One of the defining projects in my career was designing and executing the Electric One retail stores across India. 150 locations. Different urban contexts. Varying site dimensions. One brand identity. That project changed how I think about design systems and scalability.

The brief itself seemed contradictory: create a unified brand experience across 150 stores while adapting to local contexts. Too often, the solution is to apply a rigid template everywhere. You get consistency, yes, but it feels plastic. Your space doesn't breathe with its local character.

What we developed instead was a system. Not a template. A system is a set of rules, proportions, and modular components that can flex and adapt while maintaining coherence. The palette was consistent: white surfaces, bold red accents from the brand. But the way these elements combined, the specific materials chosen, the detailing varied based on what made sense locally.

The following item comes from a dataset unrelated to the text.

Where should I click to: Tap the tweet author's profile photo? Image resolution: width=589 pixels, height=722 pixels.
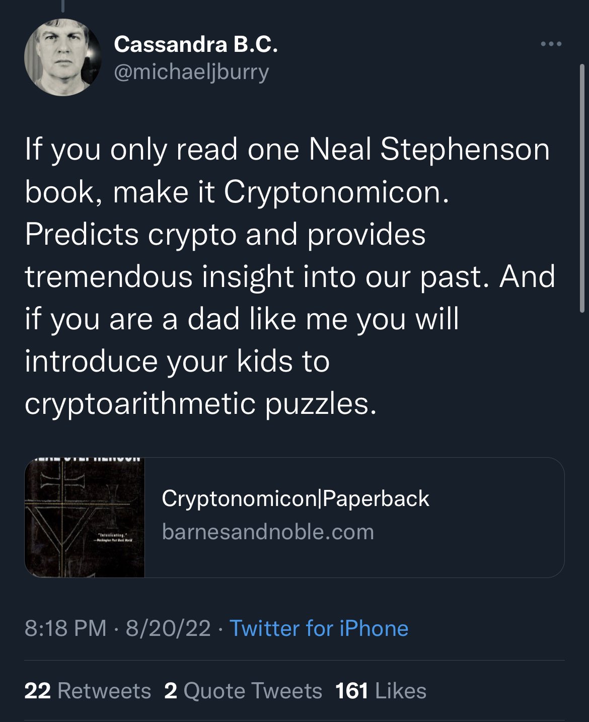[63, 57]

Here's what I learned by designing 150 times: the things that matter most are the ones that appear subtle. A single shelf dimension repeated across the store creates rhythm. The position of a light creates hierarchy. The width of a walkway determines how products are perceived. These aren't flashy design moves. They're foundational.

Most importantly, I learned to distinguish between brand consistency and design laziness. Consistency doesn't mean repetition of details. It means a repeatable logic that produces different results depending on the input.

Taking that experience forward, every project we work on at Studio Dotbox, whether it's a single residential unit or multiple commercial spaces, applies that same thinking. How do we create coherence while respecting context? How do we scale without losing craft?

That balance is what separates forgettable buildings from ones that age well.